É falso que remédios suramin e ivermectina eliminem vacina contra covid do corpo
Post distorce estudo científico para alegar que crianças vacinadas morrem mais que as não vacinadas
O que dizem os especialistas?
O cardiologista Maico Furlanetto, do Instituto de Cardiologia de Porto Alegre, explicou que vacinas de RNA mensageiro foram associadas a um risco de miocardite, especialmente em homens jovens, na faixa etária de 18 a 24 anos, após a segunda dose. No entanto, a chance de uma pessoa desenvolver miocardite por conta da infecção por covid-19 é 140 vezes maior quando comparada às vacinas de mRNA. Por isso, explicou ele, não há nenhuma recomendação para limitar a aplicação dos imunizantes ou indicar qualquer mudança nas políticas de vacinação.
Segundo o cardiologista Felix Ramires, do Instituto do Coração (Incor) da Faculdade de Medicina da Universidade de São Paulo (FMUSP), a maioria dos casos de miocardite decorrente das vacinas de mRNA era "autolimitada". Ou seja, o paciente tinha uma recuperação rápida.
Um posicionamento do Comitê Científico da Sociedade Brasileira de Cardiologia reforçou que a taxa de miocardite associada à covid-19 excede a taxa observada com as vacinas na maioria dos levantamentos populacionais. A exceção são homens mais jovens -- mas, em comparação com as taxas de mortalidade e de hospitalização da infecção pelo vírus, o benefício geral da vacina supera o risco de miocardite.
A entidade destacou que indivíduos infectados pelo vírus têm risco aumentado para outras condições cardiovasculares que não estão descritas como eventos adversos da vacinação. "As vacinas contra covid-19 são seguras e seus benefícios superam em larga escala os riscos de efeitos adversos relacionados", diz o documento.
O que são as vacinas de mRNA?
Os imunizantes que utilizam da tecnologia do mRNA simulam o mesmo processo de exposição ao coronavírus, mas sem causar a doença, ao ensinar as células do corpo humano a sintetizar a proteína spike, que é própria do vírus. Assim, o sistema imune se prepara para combater o vírus caso ele entre em contato com o corpo.

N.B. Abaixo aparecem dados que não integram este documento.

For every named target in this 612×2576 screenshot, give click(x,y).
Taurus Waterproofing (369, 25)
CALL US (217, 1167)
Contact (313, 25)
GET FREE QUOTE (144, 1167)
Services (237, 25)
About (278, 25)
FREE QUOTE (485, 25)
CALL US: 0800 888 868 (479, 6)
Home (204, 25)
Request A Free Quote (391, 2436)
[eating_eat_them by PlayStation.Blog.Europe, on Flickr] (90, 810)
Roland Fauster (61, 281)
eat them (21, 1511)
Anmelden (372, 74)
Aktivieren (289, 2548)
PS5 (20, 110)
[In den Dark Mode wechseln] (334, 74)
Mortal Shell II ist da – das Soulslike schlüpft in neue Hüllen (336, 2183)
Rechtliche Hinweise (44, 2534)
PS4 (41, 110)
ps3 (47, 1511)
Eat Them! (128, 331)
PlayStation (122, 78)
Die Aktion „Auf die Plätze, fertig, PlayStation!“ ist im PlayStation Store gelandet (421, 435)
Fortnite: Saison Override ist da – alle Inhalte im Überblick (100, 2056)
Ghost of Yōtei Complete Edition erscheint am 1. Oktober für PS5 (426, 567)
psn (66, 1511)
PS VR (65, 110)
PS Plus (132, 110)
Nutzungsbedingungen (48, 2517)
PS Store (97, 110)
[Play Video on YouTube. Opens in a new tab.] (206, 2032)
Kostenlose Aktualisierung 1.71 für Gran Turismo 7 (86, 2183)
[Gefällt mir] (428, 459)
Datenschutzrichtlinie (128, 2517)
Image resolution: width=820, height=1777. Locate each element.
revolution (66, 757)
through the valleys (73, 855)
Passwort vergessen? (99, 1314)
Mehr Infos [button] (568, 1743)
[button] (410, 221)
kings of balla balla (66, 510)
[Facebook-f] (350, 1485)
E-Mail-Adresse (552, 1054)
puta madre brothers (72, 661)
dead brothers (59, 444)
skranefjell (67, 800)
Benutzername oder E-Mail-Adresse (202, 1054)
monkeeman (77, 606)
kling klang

Como explicado recentemente pelo Verifica, na aplicação de qualquer vacina, a pessoa imunizada pode experimentar alguns efeitos colaterais, que são sinais de que o corpo está construindo proteção. São considerados normais os efeitos leves a moderados, como febre baixa ou dores musculares, que desaparecem dentro de alguns dias.
Os efeitos adversos graves são considerados raros. No caso da vacina de RNA mensageiro, incluem um risco baixo de ocorrência de miocardite e pericardite (inflamação do pericárdio, membrana que envolve o coração). A bula da vacina que lista os possíveis efeitos adversos pode ser consultada no site da Vigilância Sanitária.
O médico brasileiro que fez a publicação aqui checada é conhecido por disseminar desinformação para atacar as vacinas. O Verifica já checou outras alegações dele, como quando ele distorceu um estudo científico para alegar que crianças vacinadas morrem mais que as não vacinadas e quando disse que os remédios suramin e ivermectina eliminem vacina contra covid do corpo.